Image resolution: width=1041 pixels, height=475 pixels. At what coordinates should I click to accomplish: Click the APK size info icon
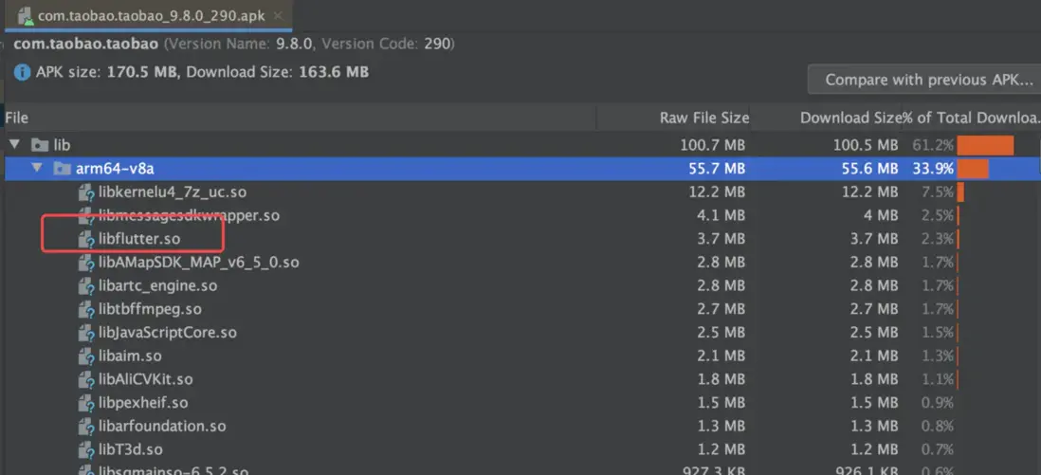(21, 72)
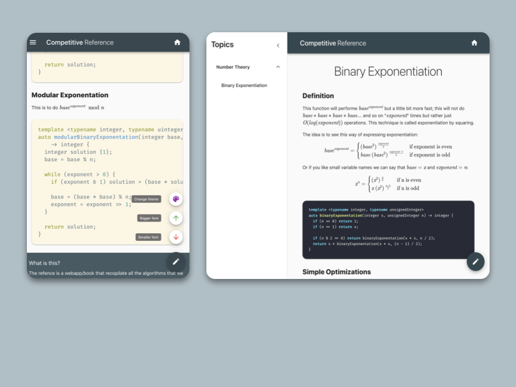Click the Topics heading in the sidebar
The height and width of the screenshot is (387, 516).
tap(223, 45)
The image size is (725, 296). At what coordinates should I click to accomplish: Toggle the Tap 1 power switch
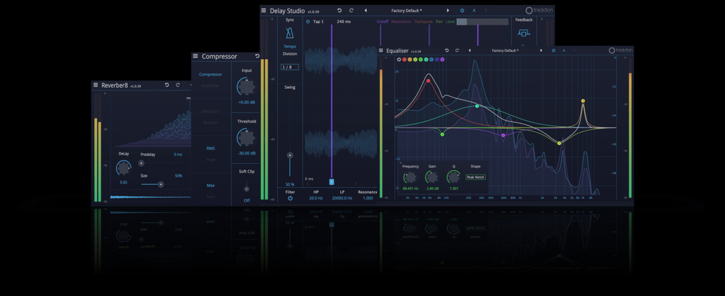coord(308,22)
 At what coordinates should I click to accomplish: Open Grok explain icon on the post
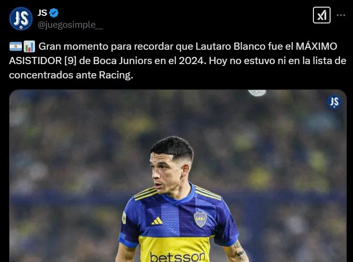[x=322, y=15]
· · ·
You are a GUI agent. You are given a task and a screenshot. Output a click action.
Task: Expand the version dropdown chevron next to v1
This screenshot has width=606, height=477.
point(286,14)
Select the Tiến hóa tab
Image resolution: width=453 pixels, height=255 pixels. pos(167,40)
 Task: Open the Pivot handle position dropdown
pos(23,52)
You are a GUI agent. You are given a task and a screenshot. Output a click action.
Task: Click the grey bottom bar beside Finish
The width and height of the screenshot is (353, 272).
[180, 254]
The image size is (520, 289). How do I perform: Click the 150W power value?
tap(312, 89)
· · ·
— Consegna —
Riporta come elenco numerato le righe che iniziano da quella con "Image resolution: width=1041" e proseguono fino a quella con "coord(308,22)", estremi inclusi. Ometti le righe vuote e lascia fuori le immagini.

— Soluzione —
1. Image resolution: width=1041 pixels, height=475 pixels. At what coordinates should I click to accomplish: Click the APK size info icon
2. (21, 72)
3. Click the Topics heading in the sidebar
4. The height and width of the screenshot is (387, 516).
5. tap(223, 45)
6. The image size is (725, 296). At what coordinates should I click to accomplish: Toggle the Tap 1 power switch
7. coord(308,22)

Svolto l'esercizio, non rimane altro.